Есть в поэме реминисценции из поэм Козлова. В стихах «Простясь с печальными брегами… Что жизнь и смерть – все за едино» – из его перевода «Абидосской невесты», в стихах «Мой умер брат! – перед очами Еще теперь тот страшный час», «Чтоб турок сабля роковая Пресекла горестный удел», «Зачем вам сказывать, друзья, Что было как потом со мною» – из «Чернеца» и в стихах «Как бы сражаяся с судьбою, Мятежной ярости полна, Душа, терзанью предана» – из «Княгини Натальи Борисовны Долгорукой». Стихи «Нам в оном ужасе казалось… И устремлялся гром на гром» – из оды Ломоносова «На день восшествия на престол императрицы Елизаветы Петровны» 1746 г.
Эпиграф взят Лермонтовым из французского романса Лагарпа «Нérо et Léandre». Французский текст изменен применительно к содержанию поэмы. У Лагарпа (La Наrре. Œuvres, t. 3, Paris, 1820, стр. 471) читаем:
Longtemps il cut le sort prospèreDans ce trajet si dangereux.Las! il devint trop témérairePour avoir été trop heureux.Долго ему благоприятствовало счастьеНа таком опасном пути.Увы! он стал чрезмерно смелым,Потому что был чрезмерно счастливым.

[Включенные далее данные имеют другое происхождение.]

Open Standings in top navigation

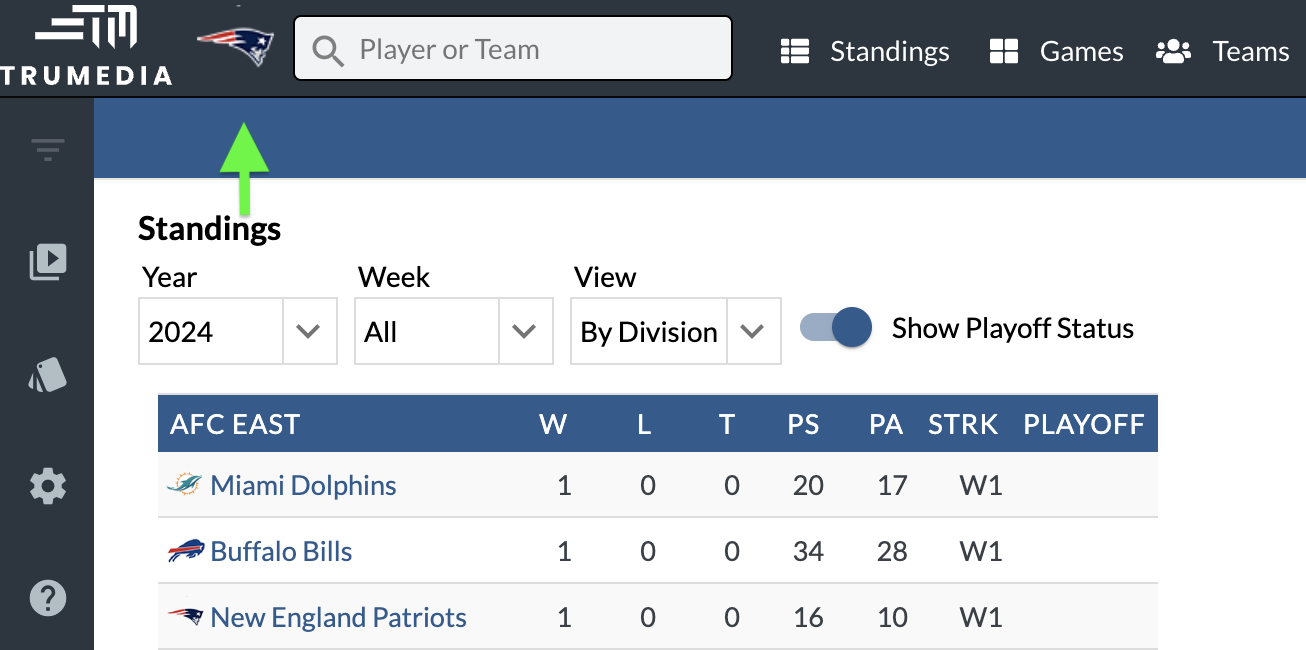click(x=865, y=51)
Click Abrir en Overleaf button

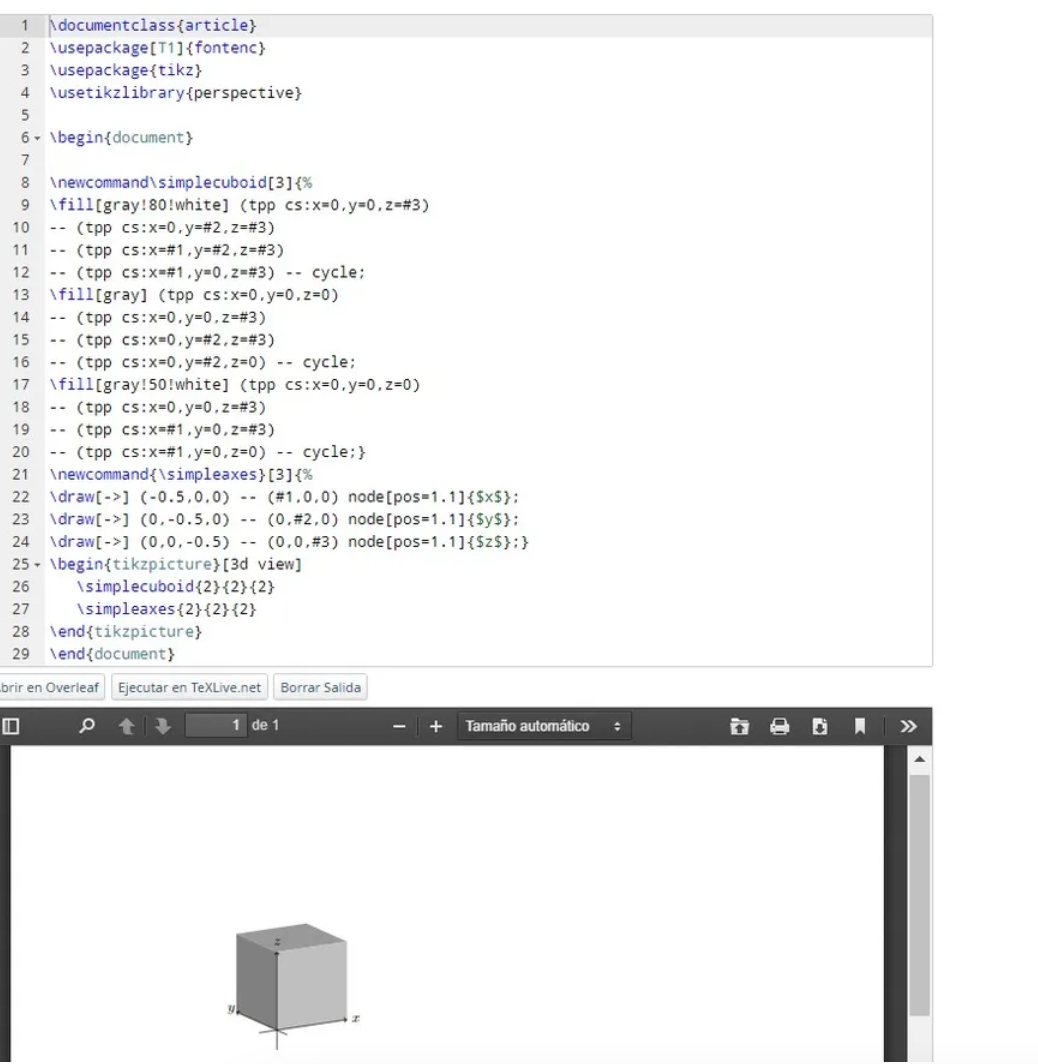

Стих «Где Геллеспонт седой, широкий,». Геллеспонт – древнегреческое название Дарданельского пролива. В данном случае речь идет о прилегающей к нему северной части Эгейского моря.
Стих «Афос задумчивый стоит.». Афос – греческая форма названия горы Афон.
Стих «И башни гордые Лемоса». Лемос (правильно: Лемнос) – остров в северной части Эгейского моря, западный берег которого виден с Афона.